LEJOG day 46: Melrose to Selkirk

Land's End is, I trust you are all aware, the South-West-most tip of Cornwall and thus, by extension, the UK.

John O'Groats, or rather, Duncansby Head, is the North-East-most tip of Caithness and thus, by extension, the UK.

In general, a journey from Land's End to John O'Groats should, therefore, mostly go North-Easterly in direction. In the South, I usually managed that, or at least ended my day in a place at least either North or East of where I'd started.

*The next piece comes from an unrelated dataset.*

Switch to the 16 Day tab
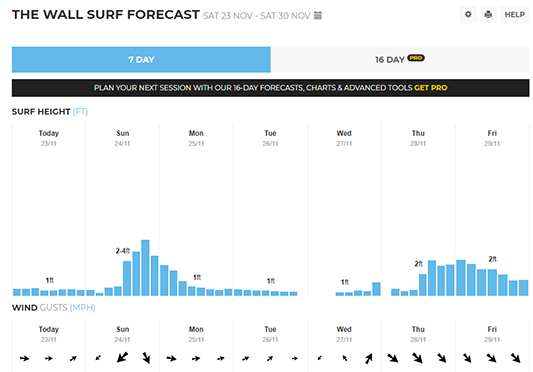This screenshot has height=372, width=533. point(400,60)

Recently, there's been a lot of West in my walking, mainly thanks to the fact that the Pennine Way and my journey to it took me rather too far to the East. There's going to be even more West after Edinburgh because I'm crossing the country to Fort William to avoid the Cairngorms, which are beautiful but rather sparsely populated (despite what some guy in Bellingham tried to tell me, you cannot easily cross them without camping or a car).

Today, though, I have finished in a place distinctly both South and West of Melrose, so I have basically walked the wrong way. But I don't care because it was mostly very pretty. 

This all came about because the youth hostel which used to lie on the Southern Uplands way between Melrose and Peebles is no longer there, and if you follow said long-distance path you have a very long day between the two which I didn't fancy. You can break at Galashiels, after a grand total of 5 miles, or follow the Way to Traquair and then walk along a B-road to Innerleithen, but by that point you'll have walked nearly 19-and-a-half miles, again, and the cheapest bed you'll find is at £75 for the night, and your walk the next day will be 8 miles along B-roads.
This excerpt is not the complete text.